• _Assigned task 1_
List each assumption that the essay excerpt on schools says the psychomedicalization of childhood and adolescence requires.
• _Assigned task 2_
Using the essay excerpt on schools, mark each statement yes or no and quote the words that decide it. (a) A manager at Wal-Mart or Stop 'n' Shop would not give the boy homework. (b) The Supreme Court stopped the jailing of pregnant teen-aged girls in the late Eighties. (c) In 1930 the large centralized school made a certain amount of sense.

• _Page excerpt_
To go back to the example I brought up before somewhere, only a school would think that a teen-aged boy who liked being a slob and hated doing homework had some kind of “disorder” that required “therapy.” If that same kid has a job at Wal-Mart or Stop ‘n’ Shop, his manager will bitch at him until he looks neat enough for the customers and won’t assign homework at all–and he’ll get paid, giving him something of an incentive to keep his shirt tucked into his pants.
The psychomedicalization of childhood and adolesence requires a set of assumptions that would be perceived as lunatic outside of schools–that it is “normal” for children to be willing and able to sit still for long periods of time at small desks all facing forward; that any “healthy” child wants to be neat and clean at all times and never wants to get dirty, or enjoys it, or doesn’t care; that faced with adults who order one about and don’t seem to like him, a student’s “rational” response will be to do what they tell him and try to make them have a better opinion of him.
All of those assumptions are, quite frankly, wrong–they describe nothing true about most human beings. I’m considerably older than a teen-ager, but I know how I respond when people try to order me around–if they’re paying me, I may just put up with it, but even then, I push back. And I can push really hard.
Any look at any website purporting to describe the “mental health issues” of children and teenagers will throw up a stunning array of behavior deemed symptomatic of psychiatric distress that the rest of us would call normal–because it is normal.
“Oppositional defiant disorder” is only a “disorder” if you think it is somehow abnormal for teenagers to rebel against life in general and to resist authority. I suspect that it exists for one reason only–because the courts have shown little patience with juvenile authorities whose basic attitude is, “it’s a child, so I get to lock it up for any reason I want to.”
Psychology enjoys enormous prestige as “science,” and it has been used successfully to circumvent due process and basic rights protections for children and teenagers. The SCOTUS put a stop to jailing teen-aged girls for getting pregnant somewhere in the early Seventies, I think, so now we have ODD to “diagnose” them with and then it’s okay to jail them on that, since we’re only trying to help.
When I say it’s time to ditch the centrality of schools, I mean it’s time to go back to seeing schools for what they are–UNusual environments, whose norms cannot provide a basis for judging behavior in the real world.
And the first thing we need to do to do that is to reduce the power schools have gained over the lives of those children and teen-agers. At the very least, there should be due process protections for children, teenagers and parents who resist the use of psychotropic drugs, and we should end the practice of allowing such resistance to be “evidence” of the childs disorder or the parents’ incompetence.
The next thing we need to do is to provide alternatives–if the reason for having schools at all is to make sure children learn a certain set of things at a certain level, then it’s not clear that schools are doing all that good a job to begin with.
In 1930, the large centralized school where everybody did the same thing at the same time made a certain amount of sense. We had a large population to educated and not a lot of alternatives for how to do it, and what alternatives there were were expensive.

• _Data supplied_
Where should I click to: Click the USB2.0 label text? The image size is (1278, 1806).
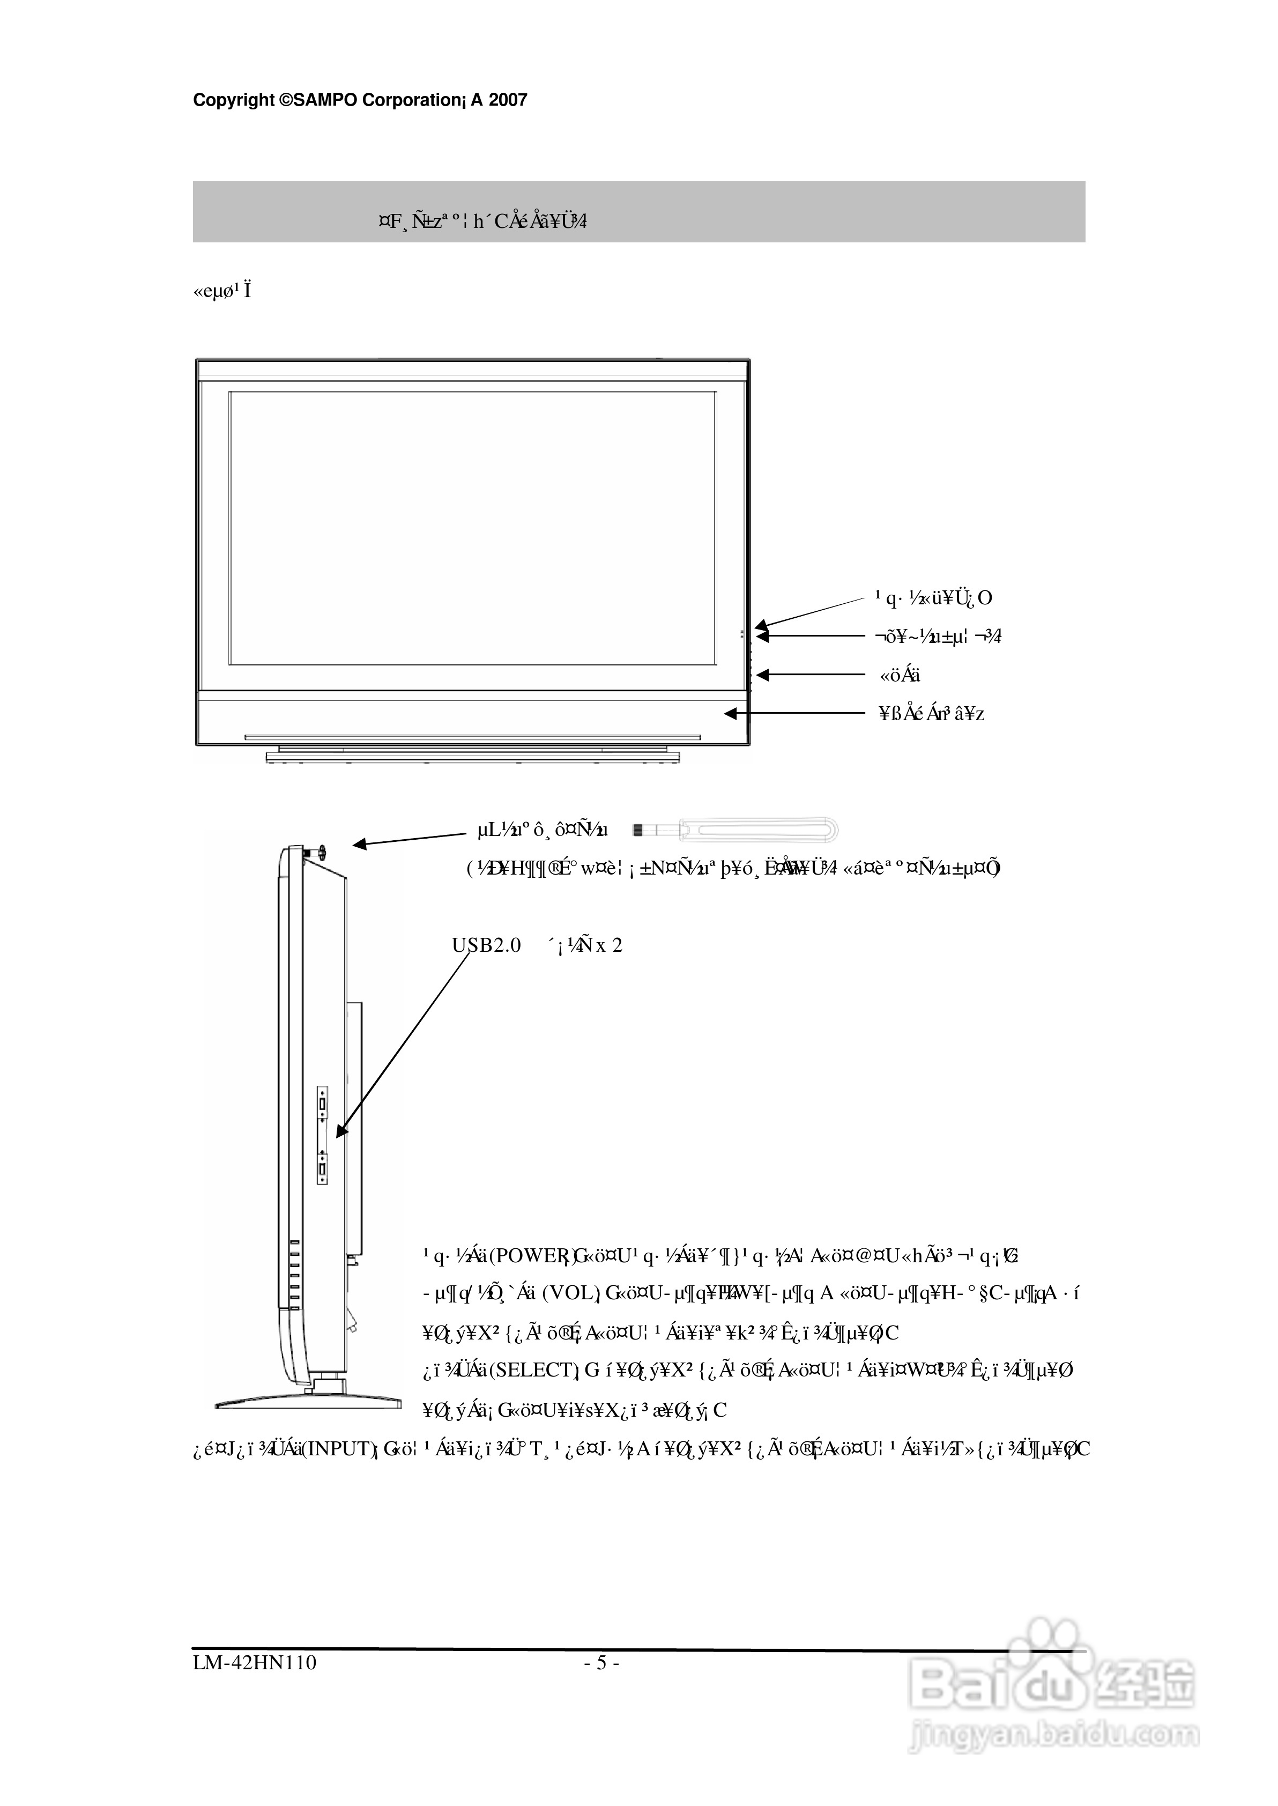[x=486, y=945]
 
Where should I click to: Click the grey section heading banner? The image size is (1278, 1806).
[x=638, y=212]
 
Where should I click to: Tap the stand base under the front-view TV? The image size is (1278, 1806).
[x=472, y=757]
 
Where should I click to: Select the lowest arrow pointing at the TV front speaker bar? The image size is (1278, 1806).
[x=795, y=714]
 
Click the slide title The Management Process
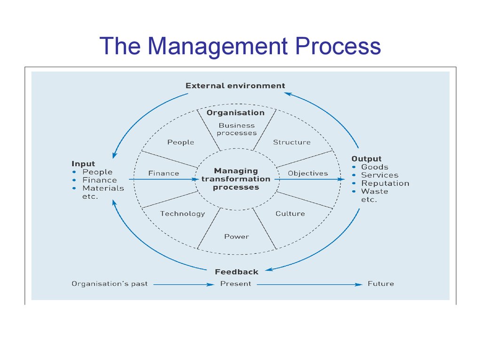coord(240,46)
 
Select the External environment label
coord(235,86)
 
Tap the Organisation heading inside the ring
coord(236,113)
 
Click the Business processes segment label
coord(237,129)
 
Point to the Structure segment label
coord(292,142)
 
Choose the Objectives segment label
coord(308,173)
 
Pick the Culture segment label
coord(290,214)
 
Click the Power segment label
coord(237,237)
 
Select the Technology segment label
coord(183,214)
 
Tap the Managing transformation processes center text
coord(236,179)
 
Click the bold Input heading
coord(83,164)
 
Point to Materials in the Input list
coord(103,188)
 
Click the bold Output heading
coord(366,159)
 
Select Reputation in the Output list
coord(385,183)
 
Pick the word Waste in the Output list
coord(374,191)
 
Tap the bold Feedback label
coord(237,272)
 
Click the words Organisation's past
coord(109,283)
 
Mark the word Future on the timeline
coord(380,283)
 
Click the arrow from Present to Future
coord(310,284)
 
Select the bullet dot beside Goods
coord(354,167)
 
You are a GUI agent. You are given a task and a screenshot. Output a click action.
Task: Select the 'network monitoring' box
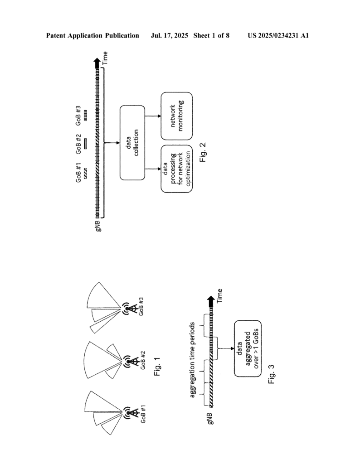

• _Response area 1_
- That it is normal for children to be willing and able to sit still for long periods of time at small desks all facing forward.
- That any healthy child wants to be neat and clean at all times and never wants to get dirty, enjoys getting dirty, or doesn't care.
- That when adults order a student about and don't seem to like him, his rational response will be to do what they tell him and try to make them have a better opinion of him.

• _Response area 2_
(a) Yes: "won’t assign homework at all"
(b) No: "somewhere in the early Seventies, I think"
(c) Yes: "In 1930, the large centralized school where everybody did the same thing at the same time made a certain amount of sense."